Gerald Celente: I have to say George, I'm very concerned. If they don't do something with this debt ceiling issue, we could have problems that are going to make the panic of 2008 look like a picnic, and I'm serious about that.
The IMF is warning that this is going to jeopardize the entire global economy. So here's what I'm doing. I don't give financial advise. There may be a risk of a bank holiday, and I'm speaking only for myself, but this could be another Cyprus situation.
I got burned by the IMF scandal, and I remember back in 9/11 when they closed down Wall Street, and if you had CD's, you couldn't get them out.
George Norry: You couldn't get them out, you couldn't sell your stocks... you couldn't do anything.
GC: And I believe that there's an outside possibility that they may call a bank holiday, and this may be an excuse to devalue the currency, just like they did back in 1933. - Coast to Coast AM, Oct. 9, 2013
The IMF statement that Gerald Celente is referencing took place on Oct. 7 as the government shutdown and continued political game in Washington entered its second week. The primary reason behind this warning is due to the massive amounts of debt held by foreigners in Treasury Bonds that are due to mature, or be rolled over within the next 30 to 40 days. Between now and Nov. 15, over $440 billion in Treasuries are due for maturity, and if an agreement to raise the debt ceiling is not achieved by the Oct. 17 deadline, chances are very high that the government will default on its obligations and cause a global panic to dump trillions in bonds and dollar reserves.
The last true dollar crisis in the U.S. took place in 1971, when monetary policies by the Federal Reserve led foreigners to dump their dollar reserves, and demand the U.S. exchange them for gold at a time when America still had a gold backed currency. This crisis led to President Nixon's Executive Order removing the dollar from the gold standard, and begin the path of accelerated debt borrowing, and the pegging of the dollar to oil.

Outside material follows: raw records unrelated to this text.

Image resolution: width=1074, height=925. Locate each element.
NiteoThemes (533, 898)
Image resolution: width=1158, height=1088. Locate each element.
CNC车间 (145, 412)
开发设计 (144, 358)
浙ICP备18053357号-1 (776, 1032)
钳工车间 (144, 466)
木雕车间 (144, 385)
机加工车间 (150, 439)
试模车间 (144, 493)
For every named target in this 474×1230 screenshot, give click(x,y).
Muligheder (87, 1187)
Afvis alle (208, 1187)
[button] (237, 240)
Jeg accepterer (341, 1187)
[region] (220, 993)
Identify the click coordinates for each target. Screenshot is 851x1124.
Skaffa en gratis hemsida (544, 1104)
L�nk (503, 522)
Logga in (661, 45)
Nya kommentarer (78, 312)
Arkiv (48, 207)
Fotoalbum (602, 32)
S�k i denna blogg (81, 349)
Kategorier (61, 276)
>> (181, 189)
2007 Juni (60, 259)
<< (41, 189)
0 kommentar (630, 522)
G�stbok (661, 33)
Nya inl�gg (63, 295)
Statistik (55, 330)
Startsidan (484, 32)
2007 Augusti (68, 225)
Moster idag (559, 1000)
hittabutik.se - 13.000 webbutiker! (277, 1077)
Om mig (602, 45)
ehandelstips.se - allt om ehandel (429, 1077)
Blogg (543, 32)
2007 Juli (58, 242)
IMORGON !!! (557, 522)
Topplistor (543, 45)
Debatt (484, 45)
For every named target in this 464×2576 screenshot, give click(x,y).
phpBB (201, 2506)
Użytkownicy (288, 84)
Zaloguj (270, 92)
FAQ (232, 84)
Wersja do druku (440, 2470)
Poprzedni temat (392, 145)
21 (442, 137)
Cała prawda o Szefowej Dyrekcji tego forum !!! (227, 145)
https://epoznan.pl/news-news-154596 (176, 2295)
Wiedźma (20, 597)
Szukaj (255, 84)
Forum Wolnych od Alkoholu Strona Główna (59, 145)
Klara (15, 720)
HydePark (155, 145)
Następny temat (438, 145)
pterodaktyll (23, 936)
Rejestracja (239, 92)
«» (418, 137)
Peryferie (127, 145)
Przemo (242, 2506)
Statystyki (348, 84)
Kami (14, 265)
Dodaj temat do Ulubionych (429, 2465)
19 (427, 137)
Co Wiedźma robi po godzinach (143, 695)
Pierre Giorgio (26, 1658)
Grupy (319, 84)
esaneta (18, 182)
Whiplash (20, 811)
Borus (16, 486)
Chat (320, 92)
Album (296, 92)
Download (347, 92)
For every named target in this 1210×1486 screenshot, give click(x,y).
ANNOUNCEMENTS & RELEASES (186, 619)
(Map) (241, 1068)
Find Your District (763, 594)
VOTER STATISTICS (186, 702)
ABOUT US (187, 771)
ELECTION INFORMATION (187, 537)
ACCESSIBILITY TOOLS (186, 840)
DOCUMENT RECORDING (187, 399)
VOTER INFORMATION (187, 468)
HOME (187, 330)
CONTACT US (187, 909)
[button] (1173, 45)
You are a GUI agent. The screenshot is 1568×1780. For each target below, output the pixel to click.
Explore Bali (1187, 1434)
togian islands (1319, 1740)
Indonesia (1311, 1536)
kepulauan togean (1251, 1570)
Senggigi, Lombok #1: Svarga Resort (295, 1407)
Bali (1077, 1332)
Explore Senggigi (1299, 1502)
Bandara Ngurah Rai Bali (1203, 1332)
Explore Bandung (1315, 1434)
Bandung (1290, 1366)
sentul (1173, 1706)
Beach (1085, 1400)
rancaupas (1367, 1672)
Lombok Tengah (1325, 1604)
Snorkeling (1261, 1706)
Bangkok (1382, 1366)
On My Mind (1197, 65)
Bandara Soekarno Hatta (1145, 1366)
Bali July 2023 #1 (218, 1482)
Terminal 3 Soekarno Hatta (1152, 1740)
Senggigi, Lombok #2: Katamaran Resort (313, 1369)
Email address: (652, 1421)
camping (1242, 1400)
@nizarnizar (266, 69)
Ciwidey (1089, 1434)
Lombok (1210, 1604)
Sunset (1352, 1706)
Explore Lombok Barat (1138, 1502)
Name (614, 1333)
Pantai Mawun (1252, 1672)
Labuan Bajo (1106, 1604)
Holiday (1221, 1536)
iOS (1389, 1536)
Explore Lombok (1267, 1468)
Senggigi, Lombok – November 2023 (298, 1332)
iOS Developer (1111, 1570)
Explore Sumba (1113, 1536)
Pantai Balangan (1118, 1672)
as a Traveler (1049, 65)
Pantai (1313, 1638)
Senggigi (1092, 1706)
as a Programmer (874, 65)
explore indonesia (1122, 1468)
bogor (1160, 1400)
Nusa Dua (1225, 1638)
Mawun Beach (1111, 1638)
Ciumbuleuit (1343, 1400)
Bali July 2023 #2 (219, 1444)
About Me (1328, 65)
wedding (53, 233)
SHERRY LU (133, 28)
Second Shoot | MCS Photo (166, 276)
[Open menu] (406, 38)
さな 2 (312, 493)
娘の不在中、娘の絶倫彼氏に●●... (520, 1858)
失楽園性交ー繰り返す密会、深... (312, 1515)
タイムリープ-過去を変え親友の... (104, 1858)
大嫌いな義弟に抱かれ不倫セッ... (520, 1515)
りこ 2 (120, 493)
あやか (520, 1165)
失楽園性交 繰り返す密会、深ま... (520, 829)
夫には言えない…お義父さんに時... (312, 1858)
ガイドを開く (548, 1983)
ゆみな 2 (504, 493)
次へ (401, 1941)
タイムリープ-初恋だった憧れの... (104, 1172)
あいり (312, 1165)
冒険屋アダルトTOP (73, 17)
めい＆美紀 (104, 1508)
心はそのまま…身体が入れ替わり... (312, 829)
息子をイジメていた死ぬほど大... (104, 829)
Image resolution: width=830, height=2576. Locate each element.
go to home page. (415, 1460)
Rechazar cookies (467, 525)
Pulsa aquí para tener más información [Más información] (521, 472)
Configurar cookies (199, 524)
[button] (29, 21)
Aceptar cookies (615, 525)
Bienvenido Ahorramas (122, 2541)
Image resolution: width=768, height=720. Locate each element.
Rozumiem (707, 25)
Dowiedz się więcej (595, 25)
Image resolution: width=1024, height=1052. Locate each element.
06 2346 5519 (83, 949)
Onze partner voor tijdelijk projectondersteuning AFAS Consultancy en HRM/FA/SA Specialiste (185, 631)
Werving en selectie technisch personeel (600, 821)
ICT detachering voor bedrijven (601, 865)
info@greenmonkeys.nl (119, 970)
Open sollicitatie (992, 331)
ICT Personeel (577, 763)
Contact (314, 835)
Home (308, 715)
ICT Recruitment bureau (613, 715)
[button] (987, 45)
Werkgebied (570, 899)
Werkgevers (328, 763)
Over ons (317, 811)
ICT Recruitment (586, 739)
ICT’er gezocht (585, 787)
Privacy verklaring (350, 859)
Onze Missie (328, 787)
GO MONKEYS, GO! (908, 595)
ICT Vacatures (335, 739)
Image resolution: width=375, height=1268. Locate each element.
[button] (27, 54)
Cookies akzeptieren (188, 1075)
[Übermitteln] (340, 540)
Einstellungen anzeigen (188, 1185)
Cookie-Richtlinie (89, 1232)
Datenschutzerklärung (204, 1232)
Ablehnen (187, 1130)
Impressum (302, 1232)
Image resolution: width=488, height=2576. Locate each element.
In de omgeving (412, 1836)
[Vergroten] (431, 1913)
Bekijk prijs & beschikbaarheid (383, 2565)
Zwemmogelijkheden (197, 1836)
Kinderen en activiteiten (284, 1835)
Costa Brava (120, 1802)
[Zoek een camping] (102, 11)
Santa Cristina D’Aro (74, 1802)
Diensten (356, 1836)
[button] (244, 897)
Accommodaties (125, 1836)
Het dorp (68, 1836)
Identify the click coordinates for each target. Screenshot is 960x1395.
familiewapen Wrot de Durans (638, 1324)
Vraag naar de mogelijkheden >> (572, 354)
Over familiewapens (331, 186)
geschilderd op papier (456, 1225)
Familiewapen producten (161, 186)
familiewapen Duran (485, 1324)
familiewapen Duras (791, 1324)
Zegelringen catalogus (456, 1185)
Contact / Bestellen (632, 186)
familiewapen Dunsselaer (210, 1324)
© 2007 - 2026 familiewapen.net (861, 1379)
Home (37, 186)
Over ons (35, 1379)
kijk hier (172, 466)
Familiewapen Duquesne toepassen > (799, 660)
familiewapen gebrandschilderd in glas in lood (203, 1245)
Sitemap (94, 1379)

Now however, the world is quickly setting in place mechanisms to form a new reserve currency at the same time the U.S. is printing money and devaluing the dollar at record rates. And since the Fed has chosen a path of continuous Quantitative Easing, which likely be accelerated under the new Chairman of the central bank, strong opposition by nations that are currently forced to use the dollar could very well lead to a new banking crisis, and the subsequent calling of a bank holiday to stave off default.